Assessing the impact of the responses, Adrian Harvey, CEO of Elephants Don’t Forget, said: We are a year into Covid-19 and it was surprising to still see firms openly stating that nothing had changed in terms of their approach to T&C over the last year. The really concerning thing is that, for those that said nothing has changed in terms of their governance monitoring and T&C application, the regulator has issued enough recent warnings to signal that these firms are miles off from meeting regulatory and consumer expectations.”

In the webinar, available here, participants were also invited to provide feedback regarding the primary areas that their respective firms found most challenging in relation to T&C.

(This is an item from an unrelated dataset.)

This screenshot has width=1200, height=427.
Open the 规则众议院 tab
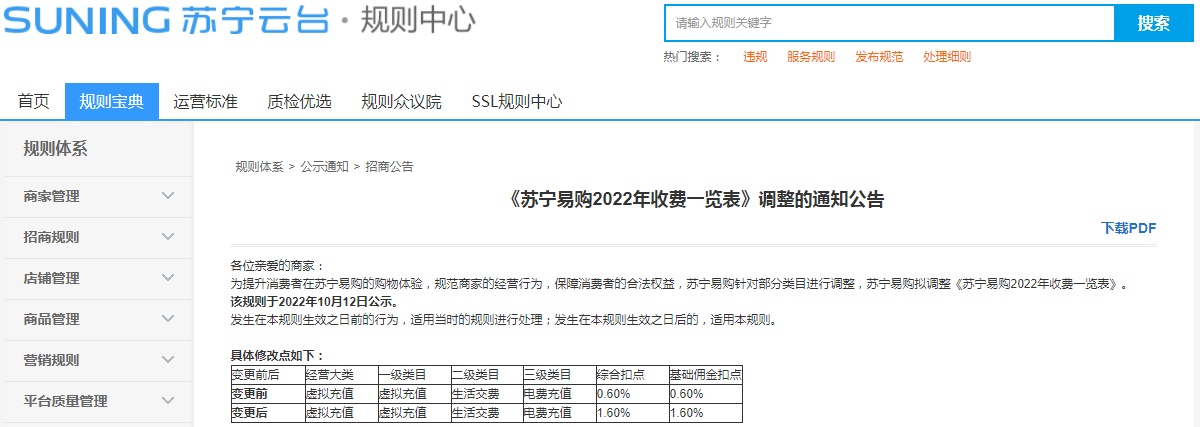[401, 101]
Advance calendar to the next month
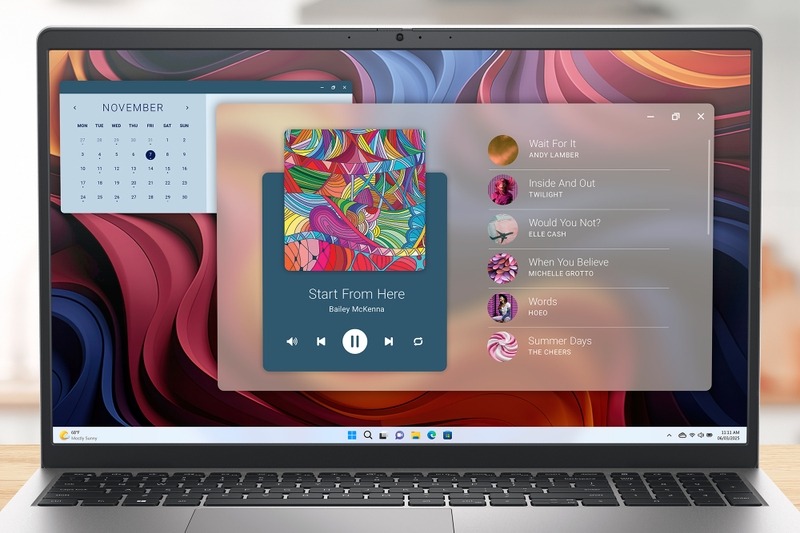The width and height of the screenshot is (800, 533). tap(187, 108)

Ranging from recruitment to record-keeping, the top three primary issues for compliance and risk practitioners were collectively recorded as:

  1. ‘Attaining Competence’ (Induction, training timelines, how will employees attain competence and what happens if they do not).
  2. ‘Maintaining Competence’ (CPD, ongoing assessment, absence, and failure to maintain wider market, policy, process, and consumer considerations).
  3. ‘Supervision’ (Evidence-based assessment of competence and compliance adherence).

Harvey noted: “Most pro-active professionals operating in risk and compliance would assert that improving their monitoring capabilities to ensure better decision-making and risk evaluation is a priority.

“If you were to look at the 40% figure as indicative of the changes not made and apply it to the 60,000 or so firms that are operating right now, that could effectively mean that around 24,000 firms have not made any substantial changes to their governance or competence assessment processes in a year, which is extremely concerning considering the situation we have found ourselves in with many (traditional office-based) employee monitoring and development mechanisms disappearing almost overnight last March.

“From recent guidance issued on the treatment of vulnerable consumers, I think it is also undisputedly apparent that the regulator is now actively reiterating the importance of objectively monitoring employee competency and in-role application more often and more robustly too.”

Harvey refers to the recent publishing of the regulator’s FG21/1 Guidance for firms on the fair treatment of vulnerable customers, which underlines the importance for firms to ‘carry out proactive data analysis to identify where vulnerable customers are more likely to suffer harm when things have gone wrong or where there are patches of poor staff knowledge and performance’.

Harvey concluded: “Most firms’ traditional compliance and governance structures – whilst better than in a WFH situation – still struggle to meaningfully quantify relevant employee knowledge, so banking on a return to the office to solve the problem might be a flawed strategy.

“In the FCA’s latest vulnerable customer guidance, the regulator is highlighting that all staff require more effective support in terms of T&C programs to deliver the positive outcomes necessary for every employee – within their induvial roles – to successfully adhere to the myriad of developing policies, processes, and governance at all times.

“The call from the regulator for firms to proactively identify knowledge gaps or poor performance illustrates that there is a genuine concern that a lack of objective and evidenced-based competency and conduct monitoring, combined with a deficiency of continual stress-testing for gaps, is only manifesting more potential instances of causing unnecessary harm to consumers and the market in general.

“For me, it is the moment of truth between when one employee – most probably working from home – and one customer interacts, and it is the extent to which that employer has supported and appropriately skilled that individual which will ultimately determine the positive or negative outcome.

“The need for exacting, consistent and evidence-based T&C is required, with a strict mantra: train, retain, fix, and follow.

“If your firm has not made any changes to your governance or T&C application, and you cannot evidence or monitor that your employees are successfully applying what you need them to, then you are at risk – it is that simple.”